** PASSAGE FOR REVIEW follows **
By early adulthood, I had begun to hate on the T-shirt shops, decrying them as an ugly incursion of crass consumerism on my own very personal fantasy of what the Quarter should be. But then I read books and grew up and realized that the Quarter was never remotely close to the misty incarnation of post-Renaissance Venice that I wanted to superimpose on it.

I also realized that I was simply trying to employ my own growing cultural capital (as a young self-identified artist and intellectual) to set myself apart from the masses of people — tourists and locals — who express their appreciation of the city in a different way.

What really drives the loathing of T-shirt shops in the Quarter is the fear that New Orleans will be seen as a minor capital of the Redneck Riviera rather than a paragon of elite culture.
** End of PASSAGE FOR REVIEW **
** PROVIDED MATERIAL follows **
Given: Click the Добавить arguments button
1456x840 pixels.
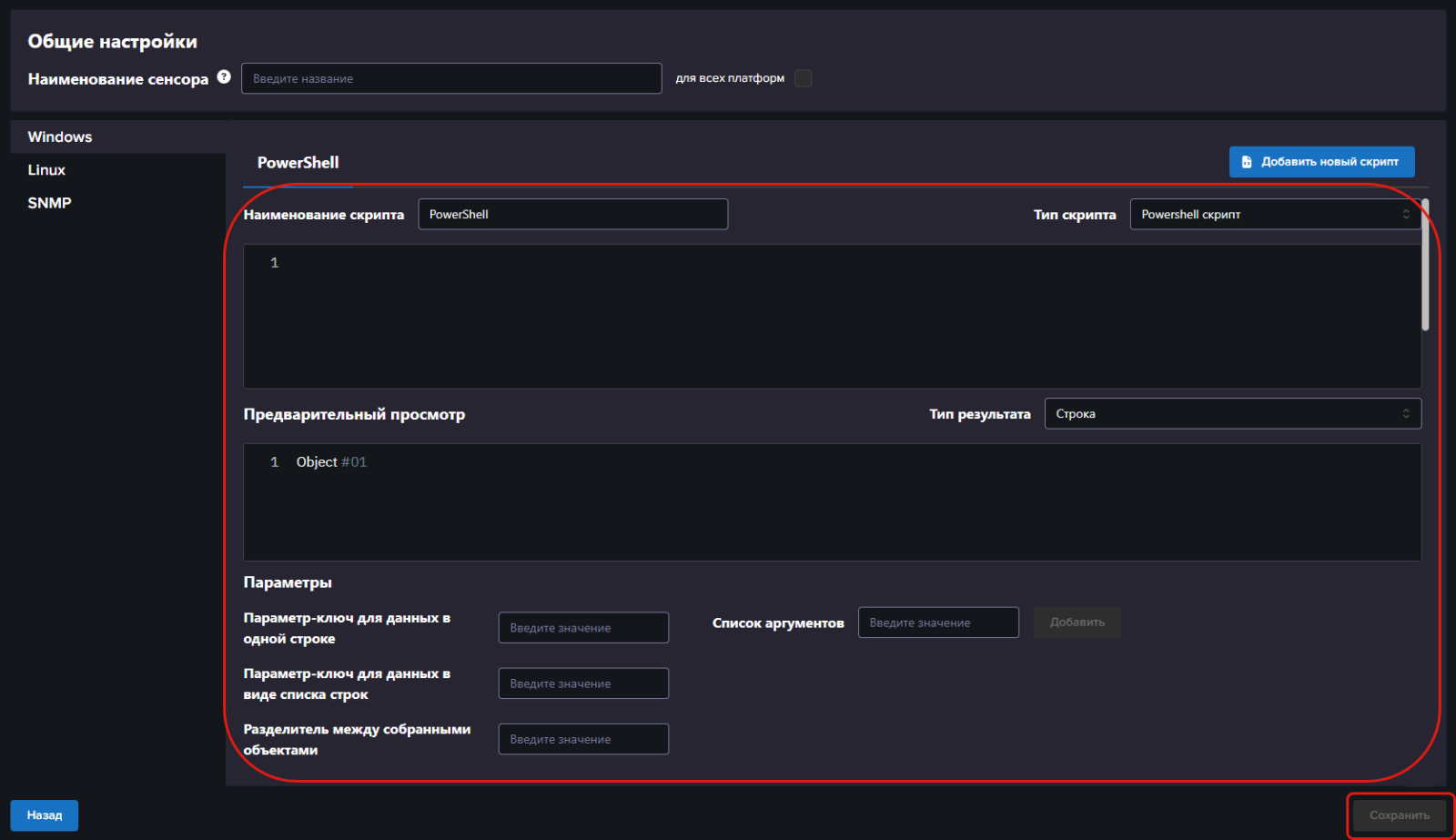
** End of PROVIDED MATERIAL **
=== PROMPT 1 ===
Rewrite the passage on T-shirt shops in the Quarter, starting with "I also realized" and going on through "a different way.", swapping "intellectual" for "thinker".
=== PROMPT 2 ===
According to the passage on T-shirt shops in the Quarter, what really drives the loathing of those shops?

=== WRITTEN REPLY 1 ===
I also realized that I was simply trying to employ my own growing cultural capital (as a young self-identified artist and thinker) to set myself apart from the masses of people — tourists and locals — who express their appreciation of the city in a different way.

=== WRITTEN REPLY 2 ===
The fear that New Orleans will be seen as a minor capital of the Redneck Riviera rather than a paragon of elite culture.